Throughout the festival, the installation performed a lighting show every evening, transforming the structure into a dynamic theatre of light and motion.

Beams radiated from the tower like sunlight emerging through mountain mist, while animated imagery across the circular display guided audiences through forests, oceans and skies.

Mist effects and powerful searchlights enhanced the sense of scale, giving the impression that the tower itself was breathing light into the night sky.

For visitors walking through the festival grounds, the main lantern became both landmark and performance, visible from across the site and drawing crowds for its scheduled shows.

Precision pixel control for large-scale installations

Large public artworks like the Taiwan Lantern Festival’s main lantern require more than visual creativity — they demand reliable control infrastructure capable of synchronising thousands of pixels across complex structures. ENTTEC’s Pixelator Mini provides a compact yet powerful solution for these scenarios, converting Ethernet-based lighting protocols such as Art-Net and sACN into SPI pixel control. By transmitting data using the PLink protocol, installations can extend across distances of up to 300 metres while maintaining perfect synchronisation between fixtures. This distributed architecture allows designers to create high-resolution lighting surfaces without worrying about signal loss or timing errors.

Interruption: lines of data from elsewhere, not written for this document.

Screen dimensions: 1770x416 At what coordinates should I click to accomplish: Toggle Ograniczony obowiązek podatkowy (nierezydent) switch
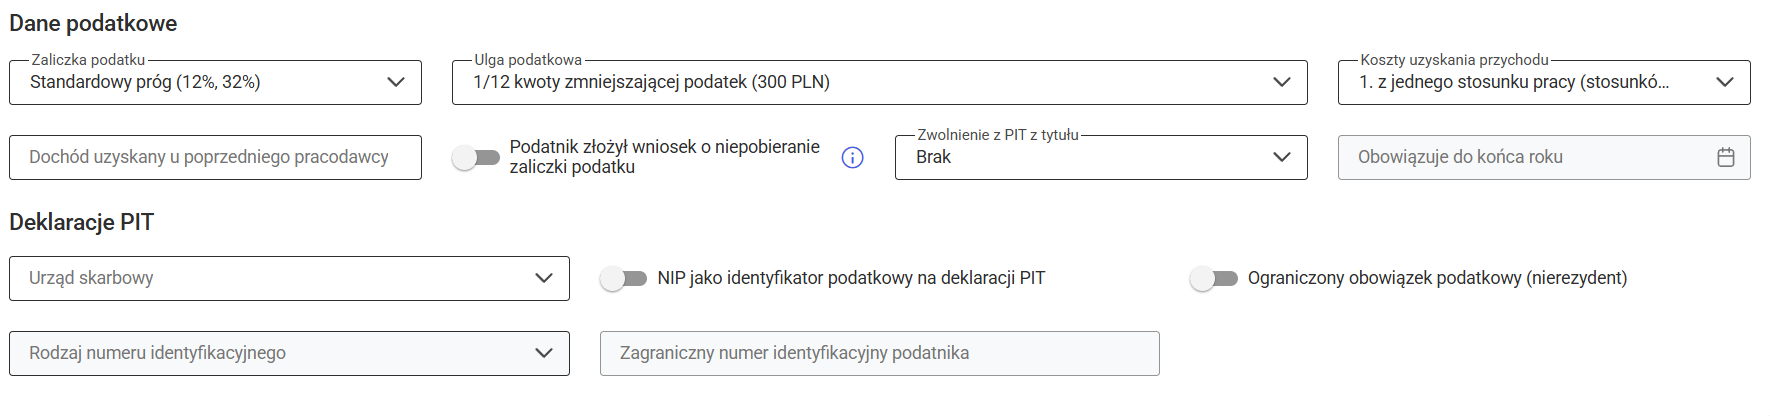click(x=1213, y=279)
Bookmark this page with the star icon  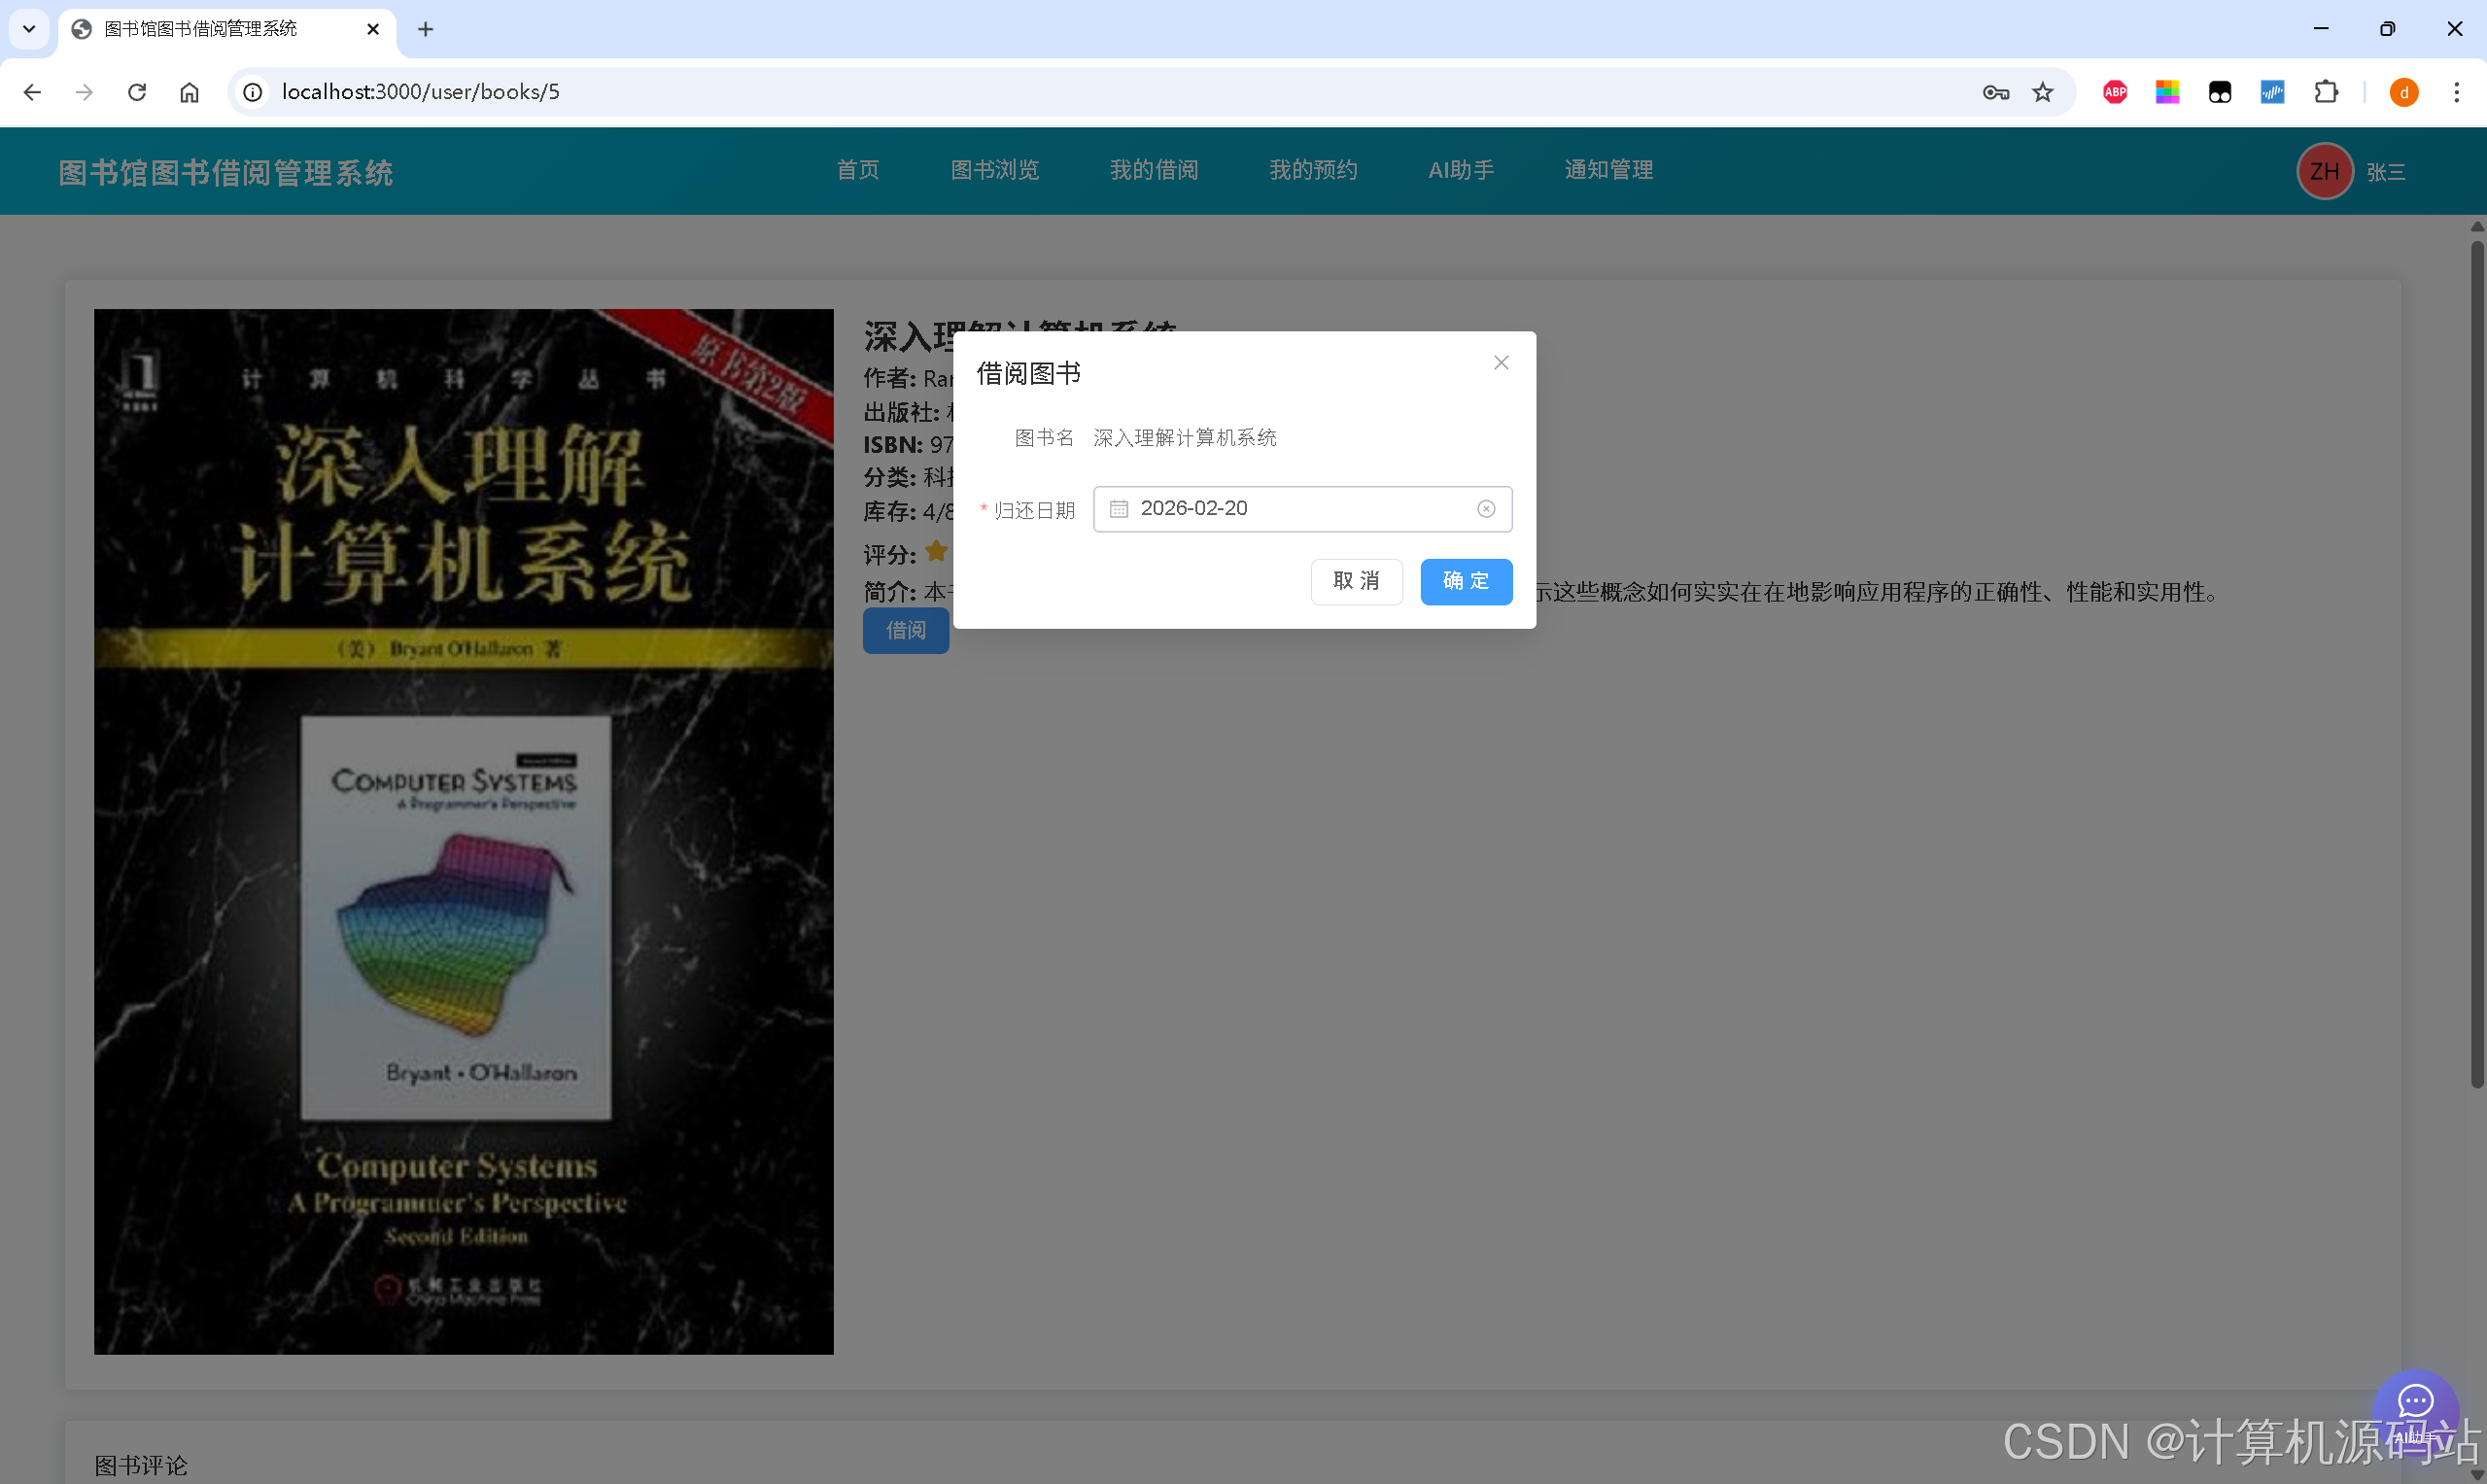click(2042, 91)
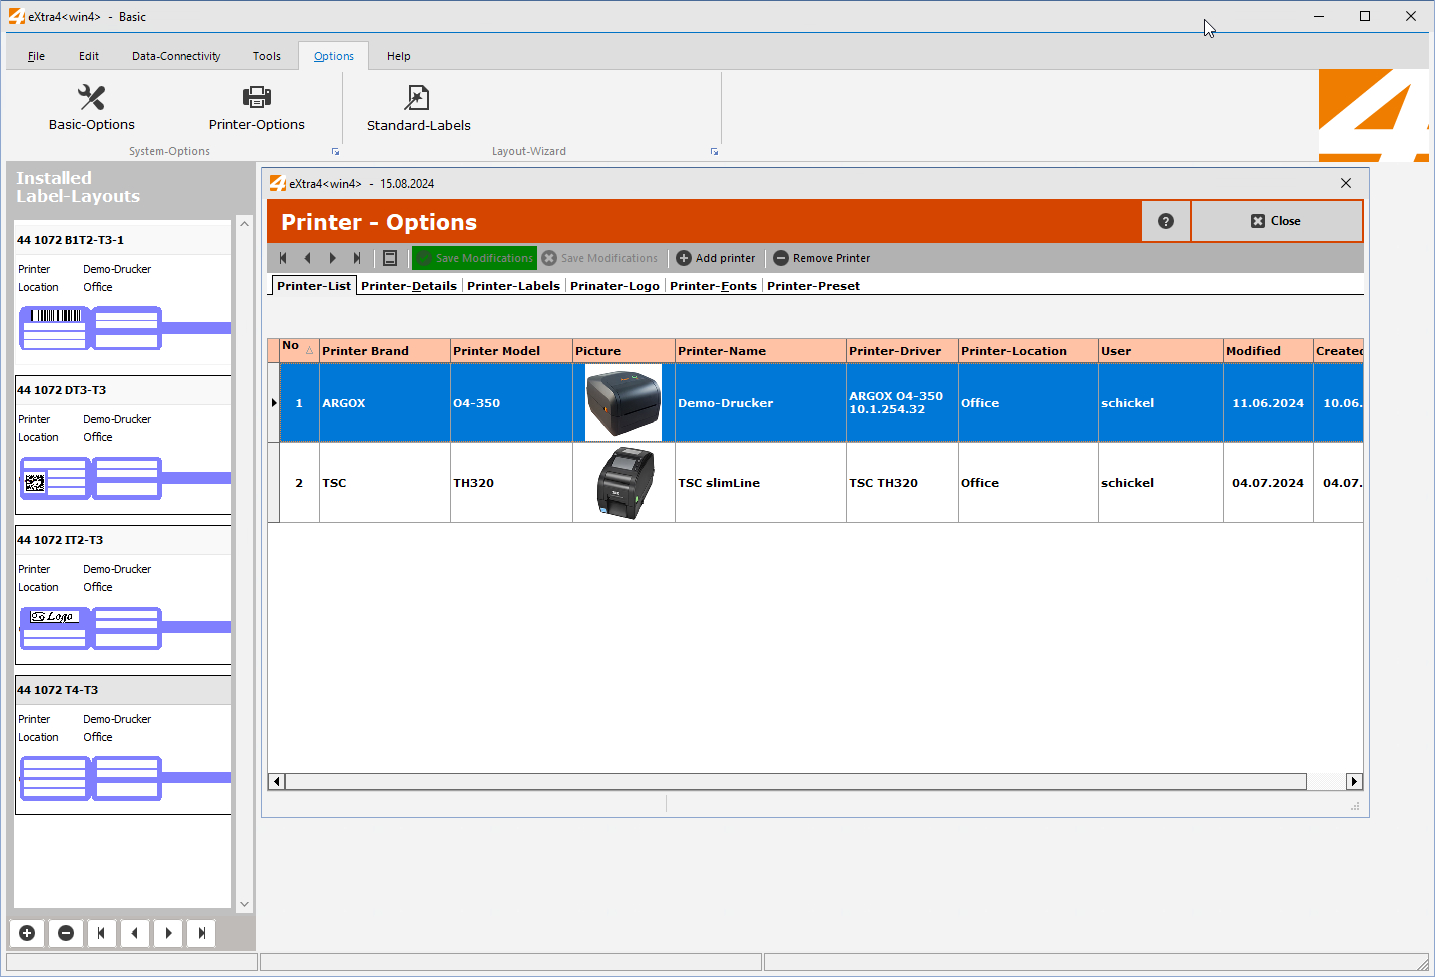This screenshot has height=977, width=1435.
Task: Open Basic-Options tool icon
Action: 91,98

Technology meets storytelling

The Taiwan Lantern Festival main lantern demonstrates how modern lighting technology can become a powerful storytelling medium. By combining digital animation, architectural structure, mist effects and dynamic pixel lighting, the installation transforms a traditional lantern symbol into a contemporary multimedia performance. ENTTEC is proud to have supported the creative team behind this project, helping bring their ambitious vision to life with reliable pixel control and flexible mapping tools. As festivals and public artworks continue to push creative boundaries, technologies like the Pixelator series make it possible to scale these experiences to ever larger audiences.